Sun’s Utility Computing Offering - A Winning Recipe?
Sun Microsystems Inc ( SUNW ) is shortly to make its Grid Compute Utility offering generally available, initially to customers based in the US. In his blog post, entitled The Network Is The Computer, Sun’s President and COO, Jonathan Schwartz, gives some of the details. The question, then, is - does Sun’s offering looking like it has the right ingredients for success? My view is that they’re not quite there yet - read on to see why.
Anyone who has had a need for some kind of supercomputing capability in the last ten years, will have at least explored compute farms as an option. Around eight years ago, which is when we set up our first compute farm, this was starting to become the approach of choice. This is because it was exceptionally cost-effective - you could build a super-computer simply by linking together commodity x86 boxes running Linux. However, while it was at least an order of magnitude cheaper than the super-computers that came before, it was a pretty painful experience because both the OS platforms and grid software were pretty immature (read, riddled with bugs). Today, things are much better. However, it’s still a pain to set up and run compute farms. Far better to outsource it. And that’s what people do. I was told yeterday, for example, that Google doesn’t run its own data centers - it outsources that part of the business.

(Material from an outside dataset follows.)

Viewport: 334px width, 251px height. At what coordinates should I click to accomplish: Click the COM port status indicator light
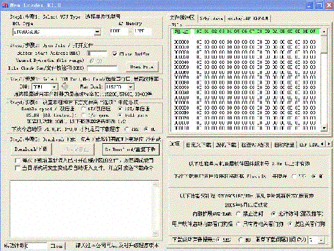coord(65,86)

However, what Sun has announced is taking things another step further along from outsourcing. That is, they’re offering a compute utility, which will be shared with many other users i.e. it isn’t customised to meet your needs. It’s a fantastic idea, because by using software technology to manage the sharing of resources efficiently, potentially huge economies of scale can be achieved. There are, though, a number of issues that people wanting wanting to use computing like a utility (similar to the way people use electricity to power their homes and businesses) must consider.
The key consideration is that in order for a utility computing service to be useful, it must meet the needs of your application. Now, before the utility computing enthusiasts jump up and shout, “You’re missing the point - you need to tailor your needs to what the utility can provide”, let me clarify my meaning. It’s true that when you want to use a utility in general, you must tailor your application to fit in with what the utility can provide. For example, if you want to use electricty to power your device, then you better make sure you can plug it into the electricity supply provided by the power company. But that’s not what I’m talking about here.

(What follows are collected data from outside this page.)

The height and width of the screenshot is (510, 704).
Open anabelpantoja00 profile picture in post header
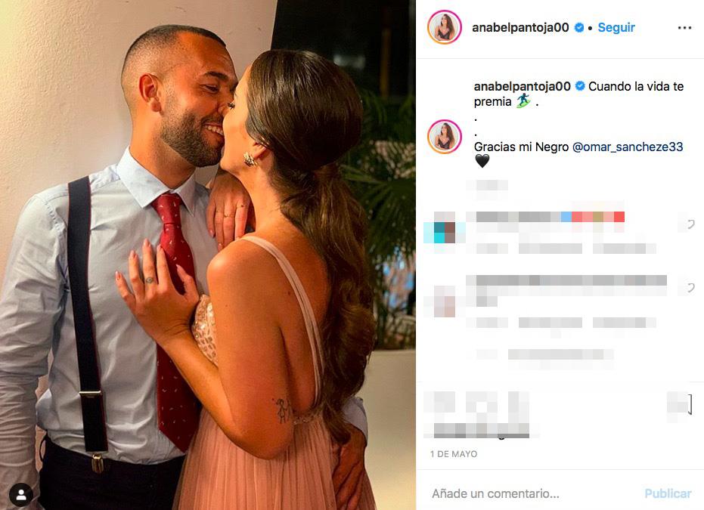[445, 27]
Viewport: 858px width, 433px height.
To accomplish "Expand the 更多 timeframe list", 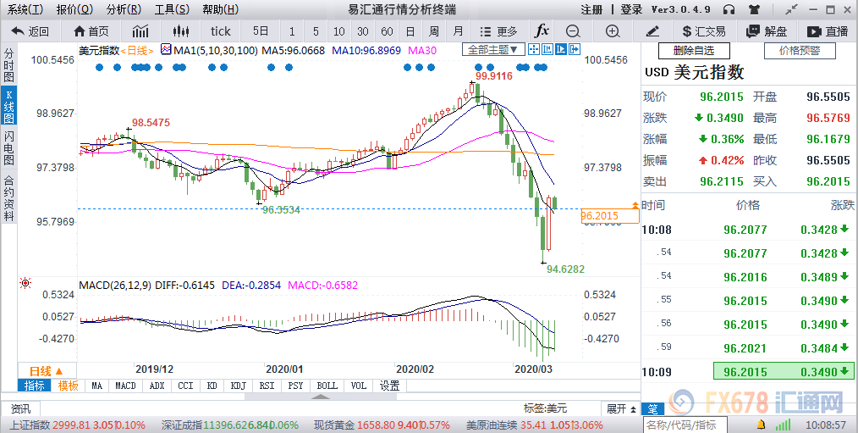I will [500, 31].
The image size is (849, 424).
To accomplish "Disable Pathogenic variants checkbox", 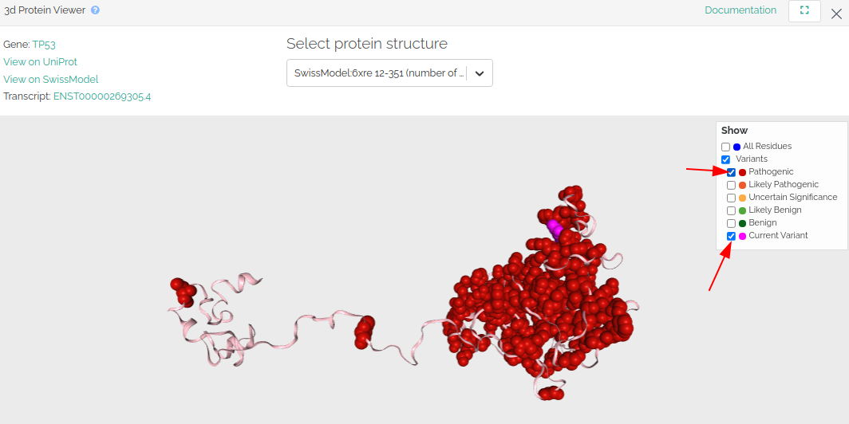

Let’s take a couple of concrete examples, which will explain my point. Let’s say you’re making a computer animated movie. You can load your software onto a utility computing service easily. You can probably even upload your input data onto the system. However, the output from your software is high-quality, uncompressed video data. And a characteristic of high-quality uncompressed video data is - it’s BIG (possibly be pushing into the petabyte range). Transmitting this volume data across the Internet may be pretty challenging and expensive (it’s actually a bit challenging [and expensive] to move these volumes of data rapidly even around a LAN). In fact, it’s very possibly cost-prohibitive to to that.
The reverse is also the case: that is, if you need to analyse large volumes of data, you then have the challenge of uploading the data to the grid. This is precisely the problem with a project we’re currently working on - developing sophisticated computer vision algorithms for analysis of large (petabyte) volumes of video data. We’re exploring utility computing for this application, but a straight CPU utility simply doesn’t cut it. Why? Because as well as CPU grids (such as the one Sun is offering), you need to address the problem of data. And for that you need data grids. What we’re doing is exploring ways to tap into high-bandwith international data grids, that are integrated into super-computing CPU grids. At the entry point to the data grid, we’ll almost certainly be using a semi-automated process e.g. uploading from tape.
The bottom line is: unless your super-computing problem is one where you don’t need to input or output large volumes of data (which is a subset of super-computing problems), a straight CPU grid utility is unlikely to meet your needs. As Jonathan Schwartz says, Sun’s strapline of The Network Is The Computer is becoming only increasingly true with the passage of time. The problem is that today, the networks most people have access to don’t meet the general needs of super computing.
I really want to see Sun succeed with their grid offering. Personally, I’d like to see them evolve this away from straight super-computing applications (such as movie production and biotech super computing), into an offering that could serve the needs of Internet start-ups; thereby lowering the barrier to entry for entrepreneurs to create the next Google or Ebay. Having a low-cost, scalable, shared compute utlity, offered as a total solution, that can host and run software services such as those needed to run Google, Ebay, Flickr or Riya would, in my opinion, be a simply massive success.
Asam Bashir wrote:
Wow, it got hacked, good start, NOT!
http://www.theregister.co.uk/2006/03/23/sun_grid_hacked/
Posted 25 Mar 2006 at 12:40 am ¶
simon wrote:
It didn’t get hacked, though, did it? There was a denial of service attack that hit a piece of software running on hardware that wasn’t part of the grid. It’s a shame that some people are so anti-social that they think doing a DoS attack was a good idea; but it’s also a laughable, because these people are obviously so dumb they thought they were actually hitting the grid, rather than a demo system.
I guess Sun aren’t too unhappy about this publicity given that it actually supports the view that the Sun Grid is secure. Of course, if the actual grid is compromised by hackers, that *will* be a problem for Sun.